Abstract

Flat-topped platform mounds of earth, shell, or both, were constructed for millennia in the American Southeast and became pervasive during the Mississippi period (ca. 1000 CE to 1500) as elevated surfaces for buildings that served as temples, council houses, and residences of the elite. The sub-structural functions of Mississippian platform mounds departed significantly from those of most platforms that preceded them, which lacked buildings or enclosures on summits and served primarily as stages for communal feasts and other ceremonial events. The transition between these alternative functions of platform mounds is critical to understanding the emergence of social differentiation and hierarchical power in the region.
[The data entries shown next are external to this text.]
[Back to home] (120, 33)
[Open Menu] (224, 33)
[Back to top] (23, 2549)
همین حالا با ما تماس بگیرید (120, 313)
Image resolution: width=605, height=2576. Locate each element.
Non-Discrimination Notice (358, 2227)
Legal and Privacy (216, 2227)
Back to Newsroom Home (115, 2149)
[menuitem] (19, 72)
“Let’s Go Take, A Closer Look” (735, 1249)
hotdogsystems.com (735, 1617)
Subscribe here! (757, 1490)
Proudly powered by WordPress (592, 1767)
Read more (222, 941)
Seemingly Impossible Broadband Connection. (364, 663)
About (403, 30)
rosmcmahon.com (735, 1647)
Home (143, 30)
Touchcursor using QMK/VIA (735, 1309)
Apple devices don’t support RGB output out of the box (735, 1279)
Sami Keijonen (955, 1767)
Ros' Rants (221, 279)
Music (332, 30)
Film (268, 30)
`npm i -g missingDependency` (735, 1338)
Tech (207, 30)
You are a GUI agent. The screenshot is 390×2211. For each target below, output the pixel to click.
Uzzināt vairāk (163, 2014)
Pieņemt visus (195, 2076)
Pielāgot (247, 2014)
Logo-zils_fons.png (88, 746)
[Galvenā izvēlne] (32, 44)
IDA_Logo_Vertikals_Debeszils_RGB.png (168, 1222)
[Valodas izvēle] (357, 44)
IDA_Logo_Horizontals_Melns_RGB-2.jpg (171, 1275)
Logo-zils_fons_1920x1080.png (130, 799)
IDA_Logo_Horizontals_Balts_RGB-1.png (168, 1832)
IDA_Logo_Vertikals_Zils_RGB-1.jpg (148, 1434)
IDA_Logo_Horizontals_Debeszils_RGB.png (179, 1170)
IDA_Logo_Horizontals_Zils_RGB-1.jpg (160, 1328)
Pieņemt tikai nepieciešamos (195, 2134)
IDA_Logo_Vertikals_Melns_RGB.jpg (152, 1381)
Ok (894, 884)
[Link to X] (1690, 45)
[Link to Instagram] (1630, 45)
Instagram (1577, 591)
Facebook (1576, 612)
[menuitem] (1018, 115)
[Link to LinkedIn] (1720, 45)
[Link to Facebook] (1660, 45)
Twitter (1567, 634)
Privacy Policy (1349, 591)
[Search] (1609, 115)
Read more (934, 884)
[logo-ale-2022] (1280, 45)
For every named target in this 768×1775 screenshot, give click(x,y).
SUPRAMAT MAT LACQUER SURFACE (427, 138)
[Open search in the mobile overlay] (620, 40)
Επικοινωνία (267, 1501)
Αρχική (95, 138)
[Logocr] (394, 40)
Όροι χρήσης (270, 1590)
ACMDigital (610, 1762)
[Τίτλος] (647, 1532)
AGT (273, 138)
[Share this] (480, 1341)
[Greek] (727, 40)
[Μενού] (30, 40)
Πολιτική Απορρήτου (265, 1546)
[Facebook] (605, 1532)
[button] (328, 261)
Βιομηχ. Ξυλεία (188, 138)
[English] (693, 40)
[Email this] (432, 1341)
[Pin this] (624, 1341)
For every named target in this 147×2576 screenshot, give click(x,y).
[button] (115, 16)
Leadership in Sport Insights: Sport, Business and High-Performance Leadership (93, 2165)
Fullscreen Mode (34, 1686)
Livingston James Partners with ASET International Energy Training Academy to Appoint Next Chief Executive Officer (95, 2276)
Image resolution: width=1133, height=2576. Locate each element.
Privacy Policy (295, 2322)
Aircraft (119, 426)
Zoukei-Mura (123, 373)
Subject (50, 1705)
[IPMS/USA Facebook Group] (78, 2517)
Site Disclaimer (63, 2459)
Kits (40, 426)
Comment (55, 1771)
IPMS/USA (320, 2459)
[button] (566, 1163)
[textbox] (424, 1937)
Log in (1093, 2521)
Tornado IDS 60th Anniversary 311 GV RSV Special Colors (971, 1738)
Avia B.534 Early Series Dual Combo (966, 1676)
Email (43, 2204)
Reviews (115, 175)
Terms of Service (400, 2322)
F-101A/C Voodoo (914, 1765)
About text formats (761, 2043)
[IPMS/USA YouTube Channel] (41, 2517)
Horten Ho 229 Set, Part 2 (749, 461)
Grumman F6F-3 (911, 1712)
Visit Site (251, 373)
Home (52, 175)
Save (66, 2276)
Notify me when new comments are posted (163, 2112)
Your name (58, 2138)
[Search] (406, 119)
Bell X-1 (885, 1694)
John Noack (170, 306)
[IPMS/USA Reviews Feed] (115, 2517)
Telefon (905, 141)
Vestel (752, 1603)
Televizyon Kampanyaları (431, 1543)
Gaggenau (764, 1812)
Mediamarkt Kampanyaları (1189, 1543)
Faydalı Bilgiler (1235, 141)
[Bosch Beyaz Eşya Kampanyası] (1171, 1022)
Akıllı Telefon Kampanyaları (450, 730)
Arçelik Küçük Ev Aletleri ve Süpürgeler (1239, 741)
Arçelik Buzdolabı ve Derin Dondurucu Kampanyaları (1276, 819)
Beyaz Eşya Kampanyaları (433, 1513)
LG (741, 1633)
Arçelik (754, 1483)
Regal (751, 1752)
Here we look to the last centuries of the Middle Woodland period (ca. 200 BCE to 600 CE) as a key moment of change in Florida and the American Southeast, and present results of investigations of the platform mound at Garden Patch, a civic-ceremonial center on the northern Florida Gulf coast, as a prominent example. Ground-penetrating radar, magnetometry, resistivity, and limited test excavation indicate a series of construction stages reflecting communal feasting and ceremony as well as a summit structure that belies collective control. We argue that these features denote social tensions between communal and exclusive functions and rights of access to the platform mound and corresponding social, political, and spiritual powers in the context of the earliest aggregated villages of the region.